Tuesday, June 24, 2008

A piece of a company can go bankrupt - Mish on MBIA

I really like Mish's blog - but today he makes an assertion that is plain wrong. MBIA has held $900 million in the parent company rather than downstreaming it to the insurance subsidiary.

This has caused much consternation amongst regulators and rating agencies. But is - in my opinion - in the interest of MBIA shareholders. It clearly reduces the strength of the operating subsidiary but increases the strength of the holding company. Mish disagrees:
The statement by Moody's that the parent company is stronger because it is not funding its insurance unit is ridiculous. A piece of a company cannot go bankrupt.
Mish is obviously not an insurance regulatory guy. Pieces of companies go bankrupt in this space all the time. For instance:
  • Conseco holding company went bankrupt - but its insurance subsidiaries continued operating without any bankruptcy filing.
  • A long while ago Baldwin United went bankrupt - but its subsidiary (Ambac would you believe) maintained its AAA rating
  • More recently Fremont General had two businesses - an insurance business and a dodgy lender.
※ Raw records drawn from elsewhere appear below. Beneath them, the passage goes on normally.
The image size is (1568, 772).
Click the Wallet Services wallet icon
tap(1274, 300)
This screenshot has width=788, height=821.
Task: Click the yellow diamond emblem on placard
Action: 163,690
The insurance subsidiary went bankrupt - but it took several years for the dodgy lender to catch up with them.
If anyone has done a decent analysis of the holding company and non-holding company obligations of MBIA I am really interested. Like begging. (I have an email...)

Its a very painful task to do it - and somehow I doubt Moodys have done it properly either. But Mish just dismisses this as a necessary part of the analysis - and in that Mish is wrong.